Identifying the acoustic cues: Inspiration for how to identify the cues to enhance comes from several sources: research on how speakers change their speech when communicating in background noise shows systematic changes in how they encode phonetic contrasts when in competing noise. In stops, for example, stop gaps are longer, formant transitions longer, and bursts more salient. Mimicking such effects could be hypothesised to improve the intelligibility of a speech signal.
Automatic enhancement of acoustic cues: In our early work, the regions in the speech signal to be enhanced were manually labelled using set criteria. This process is very labour-intensive especially if a large corpus is required (e.g. for auditory training). In our second project, we developed a process to automatically identify potential enhancement regions. UCL Enhance software allows a user to automatically enhance speech materials using our phonetically-motivated cue-enhancement approach or standard techniques (amplitude compression, spectral substraction). This software is freely available from our project website.
Our experimental findings: In our first EPSRC-funded project, we took VCV and semantically unpredictable sentence (SUS) materials produced by a male adult speaker and annotated acoustic cues in information-rich regions of the signals. These regions comprised the formant transitions at the formation and release of the constriction/occlusion, and the cues at release of or during the constriction/occlusion (friction, nasal murmur, burst and aspiration). Formant transition cues were amplified to counteract the reduction in amplitude near the constriction, the weakest voicing cycles being given the most amplification. Occlusion/constriction cues were also amplified to increase their salience. When stimuli manipulated in this way were combined with speech-shaped noise at 0dB SNR and presented to normally-hearing listeners, these manipulations produced improvements in consonant intelligibility of an average of 5% for sentence material, and 10% for VCV material.
Does enhancement work for all speakers?: We have extended this experimental work to investigate the effect of speaker by measuring the effect of enhancement on VCV stimuli produced by two male and two female speakers without phonetic traning. All showed the benefits of enhancement, and the lower the initial intelligibility of the speaker, the greater the improvement produced by enhancement.
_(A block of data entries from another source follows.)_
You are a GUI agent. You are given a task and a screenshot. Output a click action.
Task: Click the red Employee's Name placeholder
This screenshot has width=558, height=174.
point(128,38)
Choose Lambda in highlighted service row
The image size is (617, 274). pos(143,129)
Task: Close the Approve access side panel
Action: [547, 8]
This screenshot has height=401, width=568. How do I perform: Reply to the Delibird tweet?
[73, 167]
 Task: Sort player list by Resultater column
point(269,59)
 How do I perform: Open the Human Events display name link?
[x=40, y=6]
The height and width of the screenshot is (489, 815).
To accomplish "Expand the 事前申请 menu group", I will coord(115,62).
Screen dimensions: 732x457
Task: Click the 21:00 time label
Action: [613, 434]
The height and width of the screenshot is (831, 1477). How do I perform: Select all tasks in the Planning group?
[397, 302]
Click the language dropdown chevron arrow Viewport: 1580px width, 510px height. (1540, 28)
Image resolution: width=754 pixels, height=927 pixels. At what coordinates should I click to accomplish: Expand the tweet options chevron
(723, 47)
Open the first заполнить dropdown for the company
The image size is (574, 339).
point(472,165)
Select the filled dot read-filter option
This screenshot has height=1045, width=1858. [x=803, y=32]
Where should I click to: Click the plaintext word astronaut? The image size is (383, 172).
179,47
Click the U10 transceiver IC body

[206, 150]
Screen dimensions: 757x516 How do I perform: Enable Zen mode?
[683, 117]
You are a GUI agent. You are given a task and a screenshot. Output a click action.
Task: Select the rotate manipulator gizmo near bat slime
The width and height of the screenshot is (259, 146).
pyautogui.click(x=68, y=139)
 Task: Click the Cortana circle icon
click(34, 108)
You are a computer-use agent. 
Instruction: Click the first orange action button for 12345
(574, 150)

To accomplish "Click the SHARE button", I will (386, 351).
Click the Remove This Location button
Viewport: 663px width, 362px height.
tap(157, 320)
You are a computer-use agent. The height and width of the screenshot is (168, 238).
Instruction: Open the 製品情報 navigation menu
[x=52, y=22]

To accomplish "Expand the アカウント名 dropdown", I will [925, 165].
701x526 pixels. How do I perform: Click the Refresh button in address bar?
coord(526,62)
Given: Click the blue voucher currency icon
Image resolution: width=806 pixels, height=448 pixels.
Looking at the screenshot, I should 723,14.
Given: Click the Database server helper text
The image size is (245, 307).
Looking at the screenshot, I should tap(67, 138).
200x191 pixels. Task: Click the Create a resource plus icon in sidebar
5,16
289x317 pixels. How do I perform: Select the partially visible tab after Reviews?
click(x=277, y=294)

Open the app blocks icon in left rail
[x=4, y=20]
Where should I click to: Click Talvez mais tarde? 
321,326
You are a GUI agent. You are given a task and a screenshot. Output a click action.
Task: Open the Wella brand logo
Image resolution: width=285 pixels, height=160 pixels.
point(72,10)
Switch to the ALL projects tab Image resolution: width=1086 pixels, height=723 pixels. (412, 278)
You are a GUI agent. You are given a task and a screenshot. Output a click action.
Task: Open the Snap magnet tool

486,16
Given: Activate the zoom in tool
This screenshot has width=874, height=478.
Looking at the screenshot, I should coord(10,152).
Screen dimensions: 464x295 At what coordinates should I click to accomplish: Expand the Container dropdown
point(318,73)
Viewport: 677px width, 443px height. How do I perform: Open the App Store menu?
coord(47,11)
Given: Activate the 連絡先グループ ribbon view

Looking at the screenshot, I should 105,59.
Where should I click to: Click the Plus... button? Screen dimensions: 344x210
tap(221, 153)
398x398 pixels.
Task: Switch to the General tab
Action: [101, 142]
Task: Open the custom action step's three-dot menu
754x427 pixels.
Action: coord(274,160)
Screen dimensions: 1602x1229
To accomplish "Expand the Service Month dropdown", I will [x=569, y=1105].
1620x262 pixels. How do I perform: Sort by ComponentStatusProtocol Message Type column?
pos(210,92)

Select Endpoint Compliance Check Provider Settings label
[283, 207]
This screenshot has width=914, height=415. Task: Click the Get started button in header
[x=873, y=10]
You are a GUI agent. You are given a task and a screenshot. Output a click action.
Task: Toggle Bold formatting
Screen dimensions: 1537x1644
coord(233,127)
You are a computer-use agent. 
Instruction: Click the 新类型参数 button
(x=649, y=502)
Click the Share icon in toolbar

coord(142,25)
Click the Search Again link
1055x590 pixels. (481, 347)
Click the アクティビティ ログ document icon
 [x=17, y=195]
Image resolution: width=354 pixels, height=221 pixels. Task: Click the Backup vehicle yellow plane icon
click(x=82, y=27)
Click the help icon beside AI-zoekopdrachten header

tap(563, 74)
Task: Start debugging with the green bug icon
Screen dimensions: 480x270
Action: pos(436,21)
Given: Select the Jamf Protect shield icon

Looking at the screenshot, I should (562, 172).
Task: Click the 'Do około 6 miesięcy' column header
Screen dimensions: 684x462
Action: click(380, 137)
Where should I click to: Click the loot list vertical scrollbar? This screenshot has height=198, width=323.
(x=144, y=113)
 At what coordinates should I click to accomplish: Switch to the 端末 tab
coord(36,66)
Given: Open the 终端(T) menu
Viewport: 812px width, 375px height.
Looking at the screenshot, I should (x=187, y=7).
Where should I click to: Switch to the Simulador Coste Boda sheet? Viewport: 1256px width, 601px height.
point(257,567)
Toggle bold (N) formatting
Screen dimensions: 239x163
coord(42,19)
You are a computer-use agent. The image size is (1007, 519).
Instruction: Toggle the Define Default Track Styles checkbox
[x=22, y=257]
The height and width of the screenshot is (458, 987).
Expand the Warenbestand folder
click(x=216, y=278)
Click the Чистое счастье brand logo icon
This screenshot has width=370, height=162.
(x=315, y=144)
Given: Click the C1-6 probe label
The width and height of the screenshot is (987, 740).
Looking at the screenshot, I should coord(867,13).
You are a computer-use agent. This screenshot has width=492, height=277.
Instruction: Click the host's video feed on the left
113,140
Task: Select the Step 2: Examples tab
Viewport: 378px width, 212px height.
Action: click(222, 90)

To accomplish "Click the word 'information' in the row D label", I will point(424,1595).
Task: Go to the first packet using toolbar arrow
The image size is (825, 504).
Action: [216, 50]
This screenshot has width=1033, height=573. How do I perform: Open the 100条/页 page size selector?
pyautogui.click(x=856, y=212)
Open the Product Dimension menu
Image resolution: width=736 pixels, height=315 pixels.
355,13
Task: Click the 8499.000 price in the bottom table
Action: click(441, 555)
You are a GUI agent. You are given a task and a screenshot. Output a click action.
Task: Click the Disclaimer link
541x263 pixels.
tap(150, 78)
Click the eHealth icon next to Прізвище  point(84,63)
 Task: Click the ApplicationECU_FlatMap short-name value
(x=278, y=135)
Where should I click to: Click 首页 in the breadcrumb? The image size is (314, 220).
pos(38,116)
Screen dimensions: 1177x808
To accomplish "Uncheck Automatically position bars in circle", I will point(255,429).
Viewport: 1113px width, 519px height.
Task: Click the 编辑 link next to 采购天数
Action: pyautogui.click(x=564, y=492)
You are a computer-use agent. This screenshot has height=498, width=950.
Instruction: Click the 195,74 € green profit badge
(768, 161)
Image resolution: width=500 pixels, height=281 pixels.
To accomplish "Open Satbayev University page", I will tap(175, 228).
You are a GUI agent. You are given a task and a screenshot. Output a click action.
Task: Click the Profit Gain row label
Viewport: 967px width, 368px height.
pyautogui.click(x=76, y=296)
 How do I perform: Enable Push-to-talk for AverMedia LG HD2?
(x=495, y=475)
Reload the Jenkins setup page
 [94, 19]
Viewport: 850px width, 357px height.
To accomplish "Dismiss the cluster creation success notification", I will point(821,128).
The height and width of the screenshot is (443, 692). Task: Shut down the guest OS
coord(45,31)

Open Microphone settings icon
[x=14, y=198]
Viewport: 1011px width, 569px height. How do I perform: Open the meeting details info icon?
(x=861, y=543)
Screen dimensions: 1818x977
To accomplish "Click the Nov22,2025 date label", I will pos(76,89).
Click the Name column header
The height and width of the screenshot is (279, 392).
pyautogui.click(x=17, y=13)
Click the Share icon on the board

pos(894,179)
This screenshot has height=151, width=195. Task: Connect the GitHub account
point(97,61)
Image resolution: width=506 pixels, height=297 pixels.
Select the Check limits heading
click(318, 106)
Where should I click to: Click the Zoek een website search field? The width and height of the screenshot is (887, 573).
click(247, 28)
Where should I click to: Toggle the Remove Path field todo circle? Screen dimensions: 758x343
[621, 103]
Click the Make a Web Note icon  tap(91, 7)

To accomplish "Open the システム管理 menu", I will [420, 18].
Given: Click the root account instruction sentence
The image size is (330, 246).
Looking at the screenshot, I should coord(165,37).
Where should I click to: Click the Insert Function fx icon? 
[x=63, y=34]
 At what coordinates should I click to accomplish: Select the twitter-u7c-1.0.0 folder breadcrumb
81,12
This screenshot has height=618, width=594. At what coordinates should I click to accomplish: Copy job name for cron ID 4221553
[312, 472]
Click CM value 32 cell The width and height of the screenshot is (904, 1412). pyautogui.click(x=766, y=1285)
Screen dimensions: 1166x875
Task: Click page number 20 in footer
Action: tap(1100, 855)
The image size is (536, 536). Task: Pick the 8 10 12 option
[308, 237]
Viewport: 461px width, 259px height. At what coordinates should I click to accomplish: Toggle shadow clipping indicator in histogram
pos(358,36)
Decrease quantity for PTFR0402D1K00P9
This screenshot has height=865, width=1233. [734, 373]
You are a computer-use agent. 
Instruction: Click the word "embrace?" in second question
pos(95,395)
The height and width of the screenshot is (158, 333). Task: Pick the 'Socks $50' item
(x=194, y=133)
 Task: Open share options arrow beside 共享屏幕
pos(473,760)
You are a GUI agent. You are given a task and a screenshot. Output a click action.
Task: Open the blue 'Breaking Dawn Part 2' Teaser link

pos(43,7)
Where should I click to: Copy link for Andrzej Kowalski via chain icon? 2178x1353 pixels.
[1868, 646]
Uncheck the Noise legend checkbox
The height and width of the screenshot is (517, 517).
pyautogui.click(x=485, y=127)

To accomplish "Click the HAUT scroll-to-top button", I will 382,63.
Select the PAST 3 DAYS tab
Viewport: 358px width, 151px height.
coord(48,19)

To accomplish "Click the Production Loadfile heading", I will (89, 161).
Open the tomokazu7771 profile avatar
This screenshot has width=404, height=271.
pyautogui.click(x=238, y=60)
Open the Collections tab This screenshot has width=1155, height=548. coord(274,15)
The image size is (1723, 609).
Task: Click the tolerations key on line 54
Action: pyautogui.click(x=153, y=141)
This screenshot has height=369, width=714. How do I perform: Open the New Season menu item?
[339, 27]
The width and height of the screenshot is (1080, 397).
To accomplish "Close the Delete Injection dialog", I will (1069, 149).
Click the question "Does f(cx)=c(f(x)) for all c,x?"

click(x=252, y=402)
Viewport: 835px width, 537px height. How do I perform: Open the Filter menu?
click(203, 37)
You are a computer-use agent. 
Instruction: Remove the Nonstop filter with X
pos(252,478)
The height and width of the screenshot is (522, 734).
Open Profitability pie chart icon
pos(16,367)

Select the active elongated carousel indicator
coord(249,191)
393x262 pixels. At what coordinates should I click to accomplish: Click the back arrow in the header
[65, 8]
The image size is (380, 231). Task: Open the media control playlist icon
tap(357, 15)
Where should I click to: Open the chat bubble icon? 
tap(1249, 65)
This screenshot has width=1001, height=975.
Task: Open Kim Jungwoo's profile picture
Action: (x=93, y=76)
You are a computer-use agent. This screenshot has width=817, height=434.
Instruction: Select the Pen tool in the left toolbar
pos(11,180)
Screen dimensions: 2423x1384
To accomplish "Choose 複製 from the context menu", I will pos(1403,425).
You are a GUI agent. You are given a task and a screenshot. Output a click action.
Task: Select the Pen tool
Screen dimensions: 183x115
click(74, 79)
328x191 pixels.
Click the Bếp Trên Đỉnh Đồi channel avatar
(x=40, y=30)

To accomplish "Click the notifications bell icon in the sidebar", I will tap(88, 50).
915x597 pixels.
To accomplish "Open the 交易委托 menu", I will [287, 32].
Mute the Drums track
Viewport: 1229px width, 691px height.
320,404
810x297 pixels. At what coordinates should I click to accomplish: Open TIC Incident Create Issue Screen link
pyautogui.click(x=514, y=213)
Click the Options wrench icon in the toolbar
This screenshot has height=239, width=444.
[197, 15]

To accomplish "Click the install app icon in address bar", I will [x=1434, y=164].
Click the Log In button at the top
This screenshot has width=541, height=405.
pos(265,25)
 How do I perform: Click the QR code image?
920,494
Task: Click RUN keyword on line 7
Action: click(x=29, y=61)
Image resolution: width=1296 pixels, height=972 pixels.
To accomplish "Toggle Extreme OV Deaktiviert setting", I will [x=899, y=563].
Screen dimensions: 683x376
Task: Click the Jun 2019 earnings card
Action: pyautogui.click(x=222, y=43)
Does enhancement work for all listeners? Enhancement has been shown to improve intelligibility in noise for native and non-native listeners. The degree to which listeners benefit from enhancement does vary across listeners and a minority of listeners fail to show higher intelligibility rates for cue-enhanced speech.
What are the applications of this technique? There has been much recent interest in the use of speech enhancement for auditory training for second-language learners or for children with language or reading disorders. We have shown that cue-enhancement is successful in improving the intelligibility of consonant distinctions that are particularly difficult for second language (L2) learners, even without auditory training.